» **Material supplied**
────
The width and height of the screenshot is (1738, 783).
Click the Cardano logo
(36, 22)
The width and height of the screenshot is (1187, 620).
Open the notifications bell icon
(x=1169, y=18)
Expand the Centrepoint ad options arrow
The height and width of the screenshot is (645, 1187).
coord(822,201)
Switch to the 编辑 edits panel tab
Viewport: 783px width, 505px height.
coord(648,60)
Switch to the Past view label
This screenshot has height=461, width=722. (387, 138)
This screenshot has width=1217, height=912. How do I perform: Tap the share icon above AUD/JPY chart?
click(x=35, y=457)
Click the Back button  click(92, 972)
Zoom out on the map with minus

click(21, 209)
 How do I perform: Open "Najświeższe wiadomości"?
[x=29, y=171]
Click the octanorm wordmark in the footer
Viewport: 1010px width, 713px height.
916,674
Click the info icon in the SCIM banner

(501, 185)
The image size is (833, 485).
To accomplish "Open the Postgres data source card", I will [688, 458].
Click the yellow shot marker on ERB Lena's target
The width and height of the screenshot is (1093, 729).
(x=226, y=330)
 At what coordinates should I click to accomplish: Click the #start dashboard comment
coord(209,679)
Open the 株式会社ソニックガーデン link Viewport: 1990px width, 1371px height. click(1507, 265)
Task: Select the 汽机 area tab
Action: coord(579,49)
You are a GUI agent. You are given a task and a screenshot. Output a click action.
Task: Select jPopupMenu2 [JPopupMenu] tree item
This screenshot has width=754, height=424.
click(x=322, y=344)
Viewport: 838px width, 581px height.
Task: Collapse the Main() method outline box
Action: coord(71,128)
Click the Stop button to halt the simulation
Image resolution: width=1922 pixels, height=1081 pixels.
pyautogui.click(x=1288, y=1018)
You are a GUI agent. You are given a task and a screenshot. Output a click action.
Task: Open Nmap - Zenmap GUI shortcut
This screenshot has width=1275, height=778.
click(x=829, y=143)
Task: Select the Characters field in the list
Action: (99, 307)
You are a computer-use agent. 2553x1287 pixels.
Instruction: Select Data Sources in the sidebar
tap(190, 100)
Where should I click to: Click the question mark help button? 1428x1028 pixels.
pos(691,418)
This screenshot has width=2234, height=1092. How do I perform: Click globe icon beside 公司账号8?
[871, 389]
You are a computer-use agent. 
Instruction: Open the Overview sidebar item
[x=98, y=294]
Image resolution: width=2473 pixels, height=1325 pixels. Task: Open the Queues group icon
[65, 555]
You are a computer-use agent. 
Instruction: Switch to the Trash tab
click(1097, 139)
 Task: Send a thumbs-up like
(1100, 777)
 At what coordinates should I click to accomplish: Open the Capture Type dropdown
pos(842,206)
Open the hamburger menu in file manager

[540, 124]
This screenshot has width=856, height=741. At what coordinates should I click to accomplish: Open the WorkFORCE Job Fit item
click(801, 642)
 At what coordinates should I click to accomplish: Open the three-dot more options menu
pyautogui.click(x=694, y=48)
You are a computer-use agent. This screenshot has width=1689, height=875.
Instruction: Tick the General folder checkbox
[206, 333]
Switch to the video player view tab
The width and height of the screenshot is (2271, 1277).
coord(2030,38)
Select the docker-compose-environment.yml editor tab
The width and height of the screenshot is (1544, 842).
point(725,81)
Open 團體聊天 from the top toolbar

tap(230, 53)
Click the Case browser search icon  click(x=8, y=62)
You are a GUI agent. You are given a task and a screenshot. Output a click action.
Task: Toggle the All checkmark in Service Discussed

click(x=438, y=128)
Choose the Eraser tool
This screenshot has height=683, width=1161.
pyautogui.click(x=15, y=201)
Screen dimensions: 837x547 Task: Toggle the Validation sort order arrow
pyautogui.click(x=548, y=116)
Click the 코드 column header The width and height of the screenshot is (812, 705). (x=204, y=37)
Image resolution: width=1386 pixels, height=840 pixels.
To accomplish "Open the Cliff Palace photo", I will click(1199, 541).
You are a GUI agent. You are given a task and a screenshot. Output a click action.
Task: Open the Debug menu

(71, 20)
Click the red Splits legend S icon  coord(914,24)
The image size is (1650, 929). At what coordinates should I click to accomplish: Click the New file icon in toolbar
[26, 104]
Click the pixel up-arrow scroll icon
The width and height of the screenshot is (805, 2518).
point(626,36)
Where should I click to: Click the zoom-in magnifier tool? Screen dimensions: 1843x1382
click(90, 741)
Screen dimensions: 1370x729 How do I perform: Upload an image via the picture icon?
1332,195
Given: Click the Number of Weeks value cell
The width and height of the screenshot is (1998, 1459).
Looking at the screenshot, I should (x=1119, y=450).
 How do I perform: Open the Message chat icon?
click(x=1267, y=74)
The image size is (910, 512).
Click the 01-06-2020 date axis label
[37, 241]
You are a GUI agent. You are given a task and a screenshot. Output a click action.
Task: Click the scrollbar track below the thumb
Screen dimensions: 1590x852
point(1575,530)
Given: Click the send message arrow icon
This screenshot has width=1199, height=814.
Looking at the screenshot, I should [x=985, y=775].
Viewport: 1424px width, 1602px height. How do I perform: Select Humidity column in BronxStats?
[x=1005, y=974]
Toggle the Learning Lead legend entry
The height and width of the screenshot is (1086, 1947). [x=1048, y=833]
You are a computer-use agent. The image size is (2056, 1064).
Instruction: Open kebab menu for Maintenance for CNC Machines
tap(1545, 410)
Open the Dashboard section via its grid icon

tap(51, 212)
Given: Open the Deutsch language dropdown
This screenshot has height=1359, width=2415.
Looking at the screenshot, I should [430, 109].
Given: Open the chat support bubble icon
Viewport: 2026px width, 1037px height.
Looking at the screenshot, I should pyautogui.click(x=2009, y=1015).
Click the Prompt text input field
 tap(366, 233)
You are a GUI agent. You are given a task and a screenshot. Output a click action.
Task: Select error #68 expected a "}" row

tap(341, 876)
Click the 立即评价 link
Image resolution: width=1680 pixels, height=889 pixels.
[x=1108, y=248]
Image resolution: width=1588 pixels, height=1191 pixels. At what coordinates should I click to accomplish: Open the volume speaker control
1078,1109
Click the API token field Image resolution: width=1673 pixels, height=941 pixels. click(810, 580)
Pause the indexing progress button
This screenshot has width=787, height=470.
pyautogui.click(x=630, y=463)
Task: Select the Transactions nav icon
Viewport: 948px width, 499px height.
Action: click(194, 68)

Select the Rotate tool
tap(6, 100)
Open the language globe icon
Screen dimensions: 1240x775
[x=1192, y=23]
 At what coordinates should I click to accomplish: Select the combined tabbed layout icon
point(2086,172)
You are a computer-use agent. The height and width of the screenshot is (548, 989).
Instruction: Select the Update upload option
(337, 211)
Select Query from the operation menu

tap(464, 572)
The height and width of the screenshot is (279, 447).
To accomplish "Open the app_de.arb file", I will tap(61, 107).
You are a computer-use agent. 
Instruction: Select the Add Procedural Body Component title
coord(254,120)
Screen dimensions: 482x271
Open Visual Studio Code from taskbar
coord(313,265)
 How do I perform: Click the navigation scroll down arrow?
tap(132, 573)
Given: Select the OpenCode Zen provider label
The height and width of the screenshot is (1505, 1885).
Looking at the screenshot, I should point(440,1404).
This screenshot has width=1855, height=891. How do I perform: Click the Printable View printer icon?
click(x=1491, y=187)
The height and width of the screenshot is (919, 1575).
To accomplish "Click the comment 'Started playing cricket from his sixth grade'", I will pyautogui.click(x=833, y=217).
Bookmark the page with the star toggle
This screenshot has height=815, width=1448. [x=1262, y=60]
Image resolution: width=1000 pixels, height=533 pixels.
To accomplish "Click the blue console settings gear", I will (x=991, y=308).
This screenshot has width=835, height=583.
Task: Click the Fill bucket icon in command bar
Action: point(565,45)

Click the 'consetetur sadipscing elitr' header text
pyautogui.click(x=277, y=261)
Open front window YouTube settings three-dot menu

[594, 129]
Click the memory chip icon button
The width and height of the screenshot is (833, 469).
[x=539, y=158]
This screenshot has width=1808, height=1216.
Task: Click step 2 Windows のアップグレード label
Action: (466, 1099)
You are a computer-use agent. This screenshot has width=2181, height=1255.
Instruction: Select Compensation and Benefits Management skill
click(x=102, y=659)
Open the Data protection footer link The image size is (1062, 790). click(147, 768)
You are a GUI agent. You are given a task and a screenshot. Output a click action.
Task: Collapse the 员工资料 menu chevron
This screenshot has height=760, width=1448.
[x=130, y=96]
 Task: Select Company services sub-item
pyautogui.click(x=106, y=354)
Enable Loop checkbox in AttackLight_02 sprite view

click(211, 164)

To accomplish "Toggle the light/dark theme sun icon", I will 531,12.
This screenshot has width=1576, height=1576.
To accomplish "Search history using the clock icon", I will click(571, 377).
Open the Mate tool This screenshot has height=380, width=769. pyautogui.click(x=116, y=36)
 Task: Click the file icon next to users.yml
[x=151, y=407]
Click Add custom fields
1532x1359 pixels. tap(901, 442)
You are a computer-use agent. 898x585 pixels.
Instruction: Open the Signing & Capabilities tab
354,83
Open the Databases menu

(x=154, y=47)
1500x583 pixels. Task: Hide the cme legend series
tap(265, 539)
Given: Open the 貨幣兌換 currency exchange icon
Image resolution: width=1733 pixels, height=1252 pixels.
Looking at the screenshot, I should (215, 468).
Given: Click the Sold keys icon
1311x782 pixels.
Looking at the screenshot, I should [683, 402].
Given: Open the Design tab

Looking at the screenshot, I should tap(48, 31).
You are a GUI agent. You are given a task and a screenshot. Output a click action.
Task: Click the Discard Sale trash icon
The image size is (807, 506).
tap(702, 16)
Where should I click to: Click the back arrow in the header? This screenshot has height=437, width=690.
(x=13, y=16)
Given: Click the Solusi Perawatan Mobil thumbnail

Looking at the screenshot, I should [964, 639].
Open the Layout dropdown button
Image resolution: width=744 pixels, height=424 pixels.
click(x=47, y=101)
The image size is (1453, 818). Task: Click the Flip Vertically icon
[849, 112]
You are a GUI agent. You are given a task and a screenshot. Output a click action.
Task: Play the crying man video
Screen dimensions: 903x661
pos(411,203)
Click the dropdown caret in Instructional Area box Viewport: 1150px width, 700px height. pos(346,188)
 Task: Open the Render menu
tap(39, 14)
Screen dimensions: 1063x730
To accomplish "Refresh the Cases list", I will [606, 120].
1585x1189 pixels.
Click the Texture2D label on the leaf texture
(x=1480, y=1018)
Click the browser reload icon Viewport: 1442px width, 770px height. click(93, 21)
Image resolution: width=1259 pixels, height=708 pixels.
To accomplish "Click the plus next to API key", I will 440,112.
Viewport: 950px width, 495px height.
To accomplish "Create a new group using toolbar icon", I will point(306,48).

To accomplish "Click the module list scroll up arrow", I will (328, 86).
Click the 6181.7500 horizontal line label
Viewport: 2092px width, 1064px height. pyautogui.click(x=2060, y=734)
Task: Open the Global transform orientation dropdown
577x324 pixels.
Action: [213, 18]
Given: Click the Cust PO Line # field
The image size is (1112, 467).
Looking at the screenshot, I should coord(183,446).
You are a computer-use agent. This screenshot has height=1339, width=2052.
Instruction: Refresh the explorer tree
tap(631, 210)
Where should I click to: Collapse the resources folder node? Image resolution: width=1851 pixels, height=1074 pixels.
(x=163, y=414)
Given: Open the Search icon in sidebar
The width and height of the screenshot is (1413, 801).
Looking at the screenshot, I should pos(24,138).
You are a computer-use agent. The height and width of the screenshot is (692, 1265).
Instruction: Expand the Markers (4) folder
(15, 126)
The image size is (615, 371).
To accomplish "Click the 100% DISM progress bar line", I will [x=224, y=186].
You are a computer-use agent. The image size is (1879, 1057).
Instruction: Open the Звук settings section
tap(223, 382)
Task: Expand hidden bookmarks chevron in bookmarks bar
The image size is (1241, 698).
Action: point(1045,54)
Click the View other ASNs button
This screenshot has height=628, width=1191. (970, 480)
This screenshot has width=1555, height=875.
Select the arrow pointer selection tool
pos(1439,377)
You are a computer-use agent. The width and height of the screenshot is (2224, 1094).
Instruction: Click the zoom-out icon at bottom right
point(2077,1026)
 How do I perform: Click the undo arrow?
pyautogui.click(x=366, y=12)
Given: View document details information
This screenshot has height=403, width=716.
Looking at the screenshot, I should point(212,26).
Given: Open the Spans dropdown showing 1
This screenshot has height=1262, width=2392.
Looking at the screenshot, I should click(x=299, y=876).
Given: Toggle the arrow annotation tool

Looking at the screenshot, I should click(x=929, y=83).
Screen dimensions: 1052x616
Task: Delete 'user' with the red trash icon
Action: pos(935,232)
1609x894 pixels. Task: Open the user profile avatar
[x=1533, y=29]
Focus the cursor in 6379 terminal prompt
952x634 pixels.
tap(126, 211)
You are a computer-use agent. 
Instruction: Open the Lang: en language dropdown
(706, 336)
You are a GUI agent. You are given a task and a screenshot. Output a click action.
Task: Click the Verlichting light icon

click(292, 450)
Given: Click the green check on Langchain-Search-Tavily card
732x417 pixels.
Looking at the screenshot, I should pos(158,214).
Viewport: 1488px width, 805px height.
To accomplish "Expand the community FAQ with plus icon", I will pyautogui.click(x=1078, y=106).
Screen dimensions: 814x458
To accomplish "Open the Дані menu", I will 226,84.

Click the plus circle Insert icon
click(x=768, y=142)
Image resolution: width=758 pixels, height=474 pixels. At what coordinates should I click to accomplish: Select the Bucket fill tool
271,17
────
» **Exercise**
From the records above, pull every line that has the string "using" and copy it.

» **The completed task**
To accomplish "Search history using the clock icon", I will click(571, 377).
To accomplish "Create a new group using toolbar icon", I will point(306,48).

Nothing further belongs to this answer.